Andrew Pollack did a post yesterday asking people, "how often does the internet save your ass," basically. I realized a long time ago that the great potential for the net for me was, never having to rely on other people for information in real time. Directions have always been a very, very sensitive spot in life for me. I was a big fan of a Federal law meting out a $5000 fine or five years in prison for being unable to give accurate directions within one mile of where you live or work, until I realized that we don't have prison space enough for 45,000,000 people.
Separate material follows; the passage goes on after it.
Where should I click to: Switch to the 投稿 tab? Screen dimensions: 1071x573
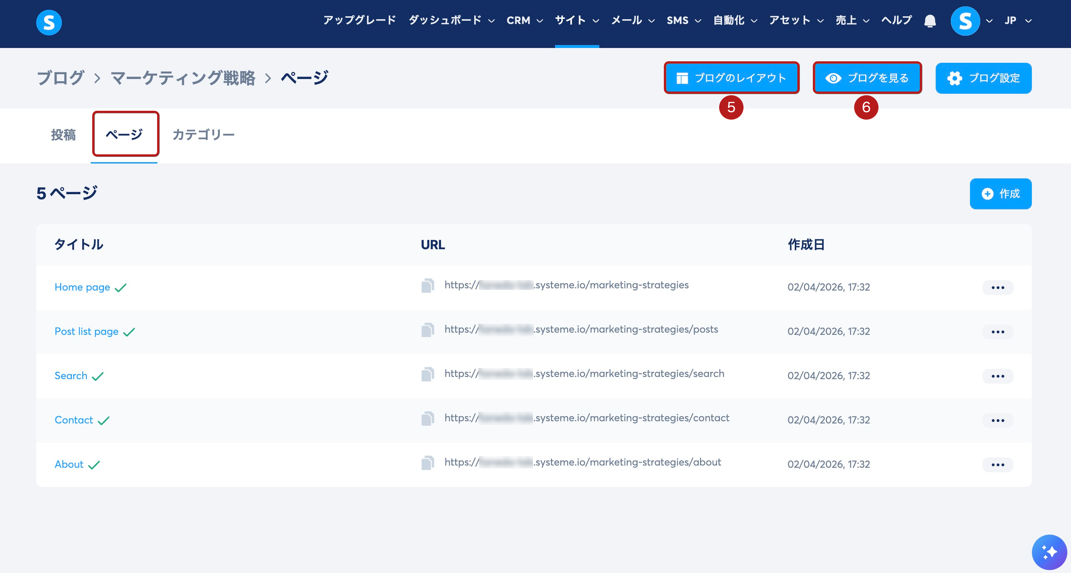63,135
All my life, I've had maps and atlases. Right now, in the other room, there are three very good road atlases sitting underneath a pile of old documentation and a LaserDisc player. I haven't touched them in at least four years, though I assume one of the cats has probably whizzed on them. It used to be that there was always a Rand McNally Truckers' Road Atlas no older than one year old in the elastic pocket behind the passenger's seat in my car, so that I could pull it out and find just about everything en route.
No more.
Oddly, the availability of internet maps wasn't the beginning of the end for paper atlases around my house. It was DeLorme's Street Atlas USA, on CD-ROM. it was a revelation. Pop the CD into an old Windows laptop, and you could have detailed maps of anywhere, everywhere. That was over ten years ago. Now, of course, I have Apples, and phones and other mobile devices that get me to Google Maps, BlackBerry maps, Yahoo Maps, MapQuest, and practically everything else. Instant directions. Instant accurate directions, none of this "go up here about two miles and turn where the gas station used to be" sort of crap.
And so the net and I are good friends. For the sake of saving me from killing convenience store clerks who can't even explain how they get to work, let alone anyone else, the net is a good thing.
And oddly, I don't miss the Trucker's Atlas.